I’m not sure what I expeceted when I reported for my skin cancer surgery this morning. I mean, how bad could it be? The spot on my arm was small, after all. Really small.
The surgery wasn’t bad, really, it just wasn’t what I had in mind. Here’s how it went: Technician girl got me all set up on a reclining chair-type thing. Head back. Feet up. Towel across my tummy. Affected arm on towel. Doctor comes in. Technician girl shoots numbing stuff into my arm, all around the cancer spot. No pain, just a few pin pricks. Doctor explains that while the cancerous spot is a circle, she will make a cut like a football to make suturing easier (same thing my tummy tuck doc did too). Problem with this is that it makes the incision lots bigger, longer. This is one thing I did not anticipate. I also didn’t anticipate feeling the doctor cut my skin. “I can feel that,” I told her. Technician gave me a few more numbing shots. “I can still feel that,” I shared. More shots. Finally, I felt nothing more.
I have no idea what the doctor did, really, because I didn’t look. I never can look when a doctor does something to me. It makes me queasy and dizzy and well, the same way I feel when I don’t look.

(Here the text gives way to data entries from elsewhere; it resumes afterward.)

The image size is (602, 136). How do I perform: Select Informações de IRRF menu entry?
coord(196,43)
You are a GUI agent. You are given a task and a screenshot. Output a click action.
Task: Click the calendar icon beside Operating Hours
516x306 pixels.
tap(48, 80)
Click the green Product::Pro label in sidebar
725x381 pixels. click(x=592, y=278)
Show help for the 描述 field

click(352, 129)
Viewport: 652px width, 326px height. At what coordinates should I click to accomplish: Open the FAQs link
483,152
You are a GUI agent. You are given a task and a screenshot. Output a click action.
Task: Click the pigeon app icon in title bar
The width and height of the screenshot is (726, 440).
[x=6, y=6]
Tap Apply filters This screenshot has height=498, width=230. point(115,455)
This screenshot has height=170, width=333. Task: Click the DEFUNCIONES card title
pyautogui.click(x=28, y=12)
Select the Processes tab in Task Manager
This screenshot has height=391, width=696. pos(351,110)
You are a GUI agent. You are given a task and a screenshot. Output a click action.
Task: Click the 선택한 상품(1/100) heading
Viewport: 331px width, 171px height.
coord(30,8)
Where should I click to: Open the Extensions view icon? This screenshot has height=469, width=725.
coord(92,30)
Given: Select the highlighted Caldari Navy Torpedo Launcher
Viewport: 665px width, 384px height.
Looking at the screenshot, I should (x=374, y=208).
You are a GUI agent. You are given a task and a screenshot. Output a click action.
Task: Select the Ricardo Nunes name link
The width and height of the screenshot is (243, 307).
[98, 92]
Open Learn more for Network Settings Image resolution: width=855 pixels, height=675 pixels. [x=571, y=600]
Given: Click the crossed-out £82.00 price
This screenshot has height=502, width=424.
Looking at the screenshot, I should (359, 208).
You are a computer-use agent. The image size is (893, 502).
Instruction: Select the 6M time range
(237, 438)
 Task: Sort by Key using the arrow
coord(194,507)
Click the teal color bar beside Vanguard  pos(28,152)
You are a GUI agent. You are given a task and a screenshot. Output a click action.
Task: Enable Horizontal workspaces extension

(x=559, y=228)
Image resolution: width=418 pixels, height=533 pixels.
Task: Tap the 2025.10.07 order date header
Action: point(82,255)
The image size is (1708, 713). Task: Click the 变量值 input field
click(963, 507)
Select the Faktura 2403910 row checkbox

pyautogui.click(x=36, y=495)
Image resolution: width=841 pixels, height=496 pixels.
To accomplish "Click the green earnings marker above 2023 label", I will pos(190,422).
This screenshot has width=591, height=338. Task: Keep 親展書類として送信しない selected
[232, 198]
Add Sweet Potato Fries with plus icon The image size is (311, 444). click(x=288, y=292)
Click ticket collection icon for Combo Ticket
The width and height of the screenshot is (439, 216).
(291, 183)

“I feel dizzy,” I told the doctor, as she tugged her stitches back and forth through my skin and black spots flashed before my eyes. She reclined my chair even more, told me in five minutes I’d feel better. It took a bit longer than five, and a glass of water, before I could make my way to the reception desk to pay for the pleasure of this surgery. Armed with written instructions, some bandages, an ointment and an appointment card (stiches come out in two weeks), I was on my way. And here I am at home, with an almost entirely numb left arm and hand, feeling pretty certain I’m going to have one beauty of a scar when this thing heals up. Yea, not what I expected. But hey, in the words of Joey, my new 8-year-old: “Things could be worse.” Indeed, they could.